Un boom dans les cancers hématologiques
Les lymphomes et les leucémies bénéficient depuis quelques années de l’immunothérapie, de par leur immunogénicité intrinsèque. « À l’exception des leucémies aiguës lymphoblastiques (LAL) des précurseurs T, je dirais qu’il y a désormais des immunothérapies efficaces pour toutes les leucémies », se réjouit le Pr Rohrlich. Si la plupart d’entre elles sont associées à une chimiothérapie et dédiées au traitement des cancers en rechute ou réfractaires aux chimiothérapies de 1re ligne, certaines, comme le blinatumomab ou le gemtuzumab, ont prouvé leur efficacité en néoadjuvant, et même en monothérapie. « La rechute de LAL est la première cause de décès par cancer chez l’enfant, avec un taux de rechute estimé entre 10 et 15 % et un taux de cancer réfractaire de 1 % », déplore le Pr Pierre Rohrlich.

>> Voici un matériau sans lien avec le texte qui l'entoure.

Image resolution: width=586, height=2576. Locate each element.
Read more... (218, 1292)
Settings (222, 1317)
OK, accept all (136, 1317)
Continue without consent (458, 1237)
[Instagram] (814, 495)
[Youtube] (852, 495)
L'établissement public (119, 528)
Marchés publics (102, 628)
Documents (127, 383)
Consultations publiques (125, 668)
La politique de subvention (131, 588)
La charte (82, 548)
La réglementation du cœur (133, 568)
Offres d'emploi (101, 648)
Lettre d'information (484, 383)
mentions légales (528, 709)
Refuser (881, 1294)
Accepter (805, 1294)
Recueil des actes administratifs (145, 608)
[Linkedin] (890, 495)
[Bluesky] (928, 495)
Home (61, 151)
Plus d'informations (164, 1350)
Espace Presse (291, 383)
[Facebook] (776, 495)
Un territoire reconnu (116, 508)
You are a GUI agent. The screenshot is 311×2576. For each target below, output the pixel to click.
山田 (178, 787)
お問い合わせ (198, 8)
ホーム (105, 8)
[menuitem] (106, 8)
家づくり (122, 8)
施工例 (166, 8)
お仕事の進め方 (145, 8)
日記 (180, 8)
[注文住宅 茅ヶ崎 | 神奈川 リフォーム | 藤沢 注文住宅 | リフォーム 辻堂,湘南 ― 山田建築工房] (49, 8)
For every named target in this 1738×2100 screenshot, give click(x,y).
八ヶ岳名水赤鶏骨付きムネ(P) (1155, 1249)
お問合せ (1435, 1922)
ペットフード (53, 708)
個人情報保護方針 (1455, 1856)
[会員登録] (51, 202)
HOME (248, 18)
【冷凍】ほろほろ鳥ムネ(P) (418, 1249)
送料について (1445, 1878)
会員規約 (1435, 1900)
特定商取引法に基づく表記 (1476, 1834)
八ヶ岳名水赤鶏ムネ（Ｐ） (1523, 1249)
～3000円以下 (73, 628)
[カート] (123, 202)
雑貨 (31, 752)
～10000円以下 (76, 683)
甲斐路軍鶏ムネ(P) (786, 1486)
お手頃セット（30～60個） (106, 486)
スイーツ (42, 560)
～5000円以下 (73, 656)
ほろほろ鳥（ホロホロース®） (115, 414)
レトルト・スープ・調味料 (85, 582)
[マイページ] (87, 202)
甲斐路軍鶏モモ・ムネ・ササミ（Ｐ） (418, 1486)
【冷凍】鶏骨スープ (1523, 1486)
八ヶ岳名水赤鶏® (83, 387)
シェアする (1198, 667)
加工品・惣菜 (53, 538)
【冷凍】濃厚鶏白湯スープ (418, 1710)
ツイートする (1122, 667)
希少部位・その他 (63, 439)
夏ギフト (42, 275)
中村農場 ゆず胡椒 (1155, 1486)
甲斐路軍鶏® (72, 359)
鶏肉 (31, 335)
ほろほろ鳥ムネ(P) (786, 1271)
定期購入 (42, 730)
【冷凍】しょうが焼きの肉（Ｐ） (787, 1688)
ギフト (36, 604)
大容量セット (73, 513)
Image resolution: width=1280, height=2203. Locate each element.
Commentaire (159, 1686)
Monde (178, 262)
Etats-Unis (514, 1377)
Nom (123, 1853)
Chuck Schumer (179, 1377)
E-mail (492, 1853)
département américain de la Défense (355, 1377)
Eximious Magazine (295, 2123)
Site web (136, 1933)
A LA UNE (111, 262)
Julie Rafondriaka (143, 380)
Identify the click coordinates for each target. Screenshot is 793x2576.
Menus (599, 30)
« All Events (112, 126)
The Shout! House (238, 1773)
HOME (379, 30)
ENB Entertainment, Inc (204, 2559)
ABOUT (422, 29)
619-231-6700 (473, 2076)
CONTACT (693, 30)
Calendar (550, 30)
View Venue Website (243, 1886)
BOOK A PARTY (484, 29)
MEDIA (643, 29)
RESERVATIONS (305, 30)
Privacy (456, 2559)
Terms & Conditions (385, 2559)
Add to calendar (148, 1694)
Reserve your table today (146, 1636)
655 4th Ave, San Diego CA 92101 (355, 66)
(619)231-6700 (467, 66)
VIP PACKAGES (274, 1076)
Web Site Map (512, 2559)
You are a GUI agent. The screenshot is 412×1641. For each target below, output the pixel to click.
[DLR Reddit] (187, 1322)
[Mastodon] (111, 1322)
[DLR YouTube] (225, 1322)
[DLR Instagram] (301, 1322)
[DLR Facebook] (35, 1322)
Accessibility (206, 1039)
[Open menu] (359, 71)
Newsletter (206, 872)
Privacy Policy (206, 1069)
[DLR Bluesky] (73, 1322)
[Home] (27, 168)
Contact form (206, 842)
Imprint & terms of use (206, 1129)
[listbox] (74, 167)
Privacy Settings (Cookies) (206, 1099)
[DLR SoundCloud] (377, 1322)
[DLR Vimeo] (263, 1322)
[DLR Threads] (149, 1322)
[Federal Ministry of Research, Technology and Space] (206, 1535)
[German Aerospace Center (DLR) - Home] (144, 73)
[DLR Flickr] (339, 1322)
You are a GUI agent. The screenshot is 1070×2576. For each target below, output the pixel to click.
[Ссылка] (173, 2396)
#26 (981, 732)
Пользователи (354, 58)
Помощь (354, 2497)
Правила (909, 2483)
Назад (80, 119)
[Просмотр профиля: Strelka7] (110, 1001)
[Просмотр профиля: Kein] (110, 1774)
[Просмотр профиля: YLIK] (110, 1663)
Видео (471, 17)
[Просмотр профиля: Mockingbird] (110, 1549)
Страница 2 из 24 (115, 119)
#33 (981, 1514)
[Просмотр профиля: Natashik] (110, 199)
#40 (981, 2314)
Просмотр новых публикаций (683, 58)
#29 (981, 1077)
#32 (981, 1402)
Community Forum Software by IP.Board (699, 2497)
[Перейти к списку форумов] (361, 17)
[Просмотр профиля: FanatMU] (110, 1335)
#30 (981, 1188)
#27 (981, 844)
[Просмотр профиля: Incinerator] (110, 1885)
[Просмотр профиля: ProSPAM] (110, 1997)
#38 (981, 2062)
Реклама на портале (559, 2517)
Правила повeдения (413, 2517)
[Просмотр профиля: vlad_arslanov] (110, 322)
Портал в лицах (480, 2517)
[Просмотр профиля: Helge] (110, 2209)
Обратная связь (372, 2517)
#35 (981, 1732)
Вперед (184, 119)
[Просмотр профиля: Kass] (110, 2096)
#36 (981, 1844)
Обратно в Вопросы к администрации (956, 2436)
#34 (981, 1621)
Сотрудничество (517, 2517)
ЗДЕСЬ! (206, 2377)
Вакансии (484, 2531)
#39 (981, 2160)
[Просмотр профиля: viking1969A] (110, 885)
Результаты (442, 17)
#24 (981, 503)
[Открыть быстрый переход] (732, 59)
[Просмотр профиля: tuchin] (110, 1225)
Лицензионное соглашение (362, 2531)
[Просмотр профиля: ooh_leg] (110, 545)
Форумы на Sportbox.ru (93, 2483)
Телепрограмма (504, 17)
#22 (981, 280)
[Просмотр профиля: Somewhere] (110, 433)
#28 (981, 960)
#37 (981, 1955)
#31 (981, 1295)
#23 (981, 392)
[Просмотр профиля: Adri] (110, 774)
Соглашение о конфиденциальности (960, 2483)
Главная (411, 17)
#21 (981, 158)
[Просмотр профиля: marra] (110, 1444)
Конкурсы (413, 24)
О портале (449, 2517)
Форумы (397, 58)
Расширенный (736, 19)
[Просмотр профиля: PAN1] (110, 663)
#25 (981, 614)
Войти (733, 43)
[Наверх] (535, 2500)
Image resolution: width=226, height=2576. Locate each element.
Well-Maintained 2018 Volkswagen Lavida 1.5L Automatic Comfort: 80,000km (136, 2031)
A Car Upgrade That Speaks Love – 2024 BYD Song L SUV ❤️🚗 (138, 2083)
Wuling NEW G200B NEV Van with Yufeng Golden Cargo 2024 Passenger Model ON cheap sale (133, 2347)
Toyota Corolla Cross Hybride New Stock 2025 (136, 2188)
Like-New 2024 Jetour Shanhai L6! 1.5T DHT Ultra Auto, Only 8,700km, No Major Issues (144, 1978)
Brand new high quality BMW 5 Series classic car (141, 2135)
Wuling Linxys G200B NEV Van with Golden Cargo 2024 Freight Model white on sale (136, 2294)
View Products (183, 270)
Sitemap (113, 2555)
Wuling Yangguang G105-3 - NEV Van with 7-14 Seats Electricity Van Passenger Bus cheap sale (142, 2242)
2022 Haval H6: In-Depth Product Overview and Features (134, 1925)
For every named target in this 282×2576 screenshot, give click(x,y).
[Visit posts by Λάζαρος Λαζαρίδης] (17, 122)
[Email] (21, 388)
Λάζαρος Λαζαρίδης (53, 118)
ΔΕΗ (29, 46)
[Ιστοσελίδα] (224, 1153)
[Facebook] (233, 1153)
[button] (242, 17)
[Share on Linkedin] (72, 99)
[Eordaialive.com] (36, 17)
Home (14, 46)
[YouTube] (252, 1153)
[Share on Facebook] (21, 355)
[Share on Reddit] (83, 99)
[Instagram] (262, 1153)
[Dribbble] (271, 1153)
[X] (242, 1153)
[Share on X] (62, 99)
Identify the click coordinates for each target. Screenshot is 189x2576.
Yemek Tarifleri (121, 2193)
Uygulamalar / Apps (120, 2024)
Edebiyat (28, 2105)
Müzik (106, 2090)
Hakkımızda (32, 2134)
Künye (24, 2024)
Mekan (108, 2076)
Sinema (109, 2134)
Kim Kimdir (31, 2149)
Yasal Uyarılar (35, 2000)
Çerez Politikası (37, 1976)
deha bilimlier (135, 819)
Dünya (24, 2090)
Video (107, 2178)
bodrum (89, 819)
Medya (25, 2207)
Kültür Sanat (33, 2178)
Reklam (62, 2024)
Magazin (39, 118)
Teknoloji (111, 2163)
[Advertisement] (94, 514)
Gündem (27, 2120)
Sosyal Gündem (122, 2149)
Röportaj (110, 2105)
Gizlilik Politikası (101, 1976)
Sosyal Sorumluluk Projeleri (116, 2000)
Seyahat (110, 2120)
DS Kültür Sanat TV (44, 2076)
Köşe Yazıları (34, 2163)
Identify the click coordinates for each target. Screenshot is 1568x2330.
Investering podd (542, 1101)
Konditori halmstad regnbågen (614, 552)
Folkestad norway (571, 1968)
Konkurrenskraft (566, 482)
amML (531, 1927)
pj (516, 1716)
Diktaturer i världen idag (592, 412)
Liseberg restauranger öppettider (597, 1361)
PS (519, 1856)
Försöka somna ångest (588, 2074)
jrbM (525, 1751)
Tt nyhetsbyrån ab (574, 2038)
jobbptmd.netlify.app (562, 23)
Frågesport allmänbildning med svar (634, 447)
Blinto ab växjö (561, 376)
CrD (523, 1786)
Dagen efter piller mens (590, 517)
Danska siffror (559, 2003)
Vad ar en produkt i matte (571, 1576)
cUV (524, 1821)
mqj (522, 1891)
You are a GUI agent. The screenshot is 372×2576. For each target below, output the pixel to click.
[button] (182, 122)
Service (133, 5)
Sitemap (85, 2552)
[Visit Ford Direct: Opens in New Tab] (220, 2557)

« Dans l’absolu, la chimiothérapie guérit très bien, mais nous avons la possibilité, avec les immunothérapies, d’améliorer plus encore la survie globale et sans récidive, et de diminuer un peu la chimiothérapie », précise-t-il. C’est ainsi que le projet européen IntReALL est né il y a plus d’une quinzaine d’années, avec l’idée d’investiguer les secondes lignes de traitement dans les LAL de l’enfant et d’explorer des thérapies pouvant s’adapter au mieux aux multiples sous-types moléculaires. « À l’époque de notre premier protocole (IntReALL 2010), il n’y avait pas beaucoup d’immunothérapies disponibles, et notamment pas de CAR-T cells. Dans le second protocole que nous lançons en 2025 (IntReALL 2020), nous allons pouvoir évaluer une immunochimiothérapie (un anticorps monoclonal anti-CD22 associé à la calichéamicine) et également une thérapie par CAR-T cells dans les groupes à haut risque, notamment les rechutes très précoces ou celles avec une mutation p53 », détaille l’hémato-pédiatre.
Tout comme les leucémies de l’enfant, les lymphomes de l’enfant et de l’adolescent guérissent en grande majorité (85-90 %) grâce aux chimiothérapies. Cependant, là aussi, de nouvelles thérapies sont nécessaires pour s’attaquer aux cancers résistants, diminuer la toxicité à court et long terme, ainsi que le besoin en allogreffe de moelle qui s’accompagne d’une morbi-mortalité encore importante.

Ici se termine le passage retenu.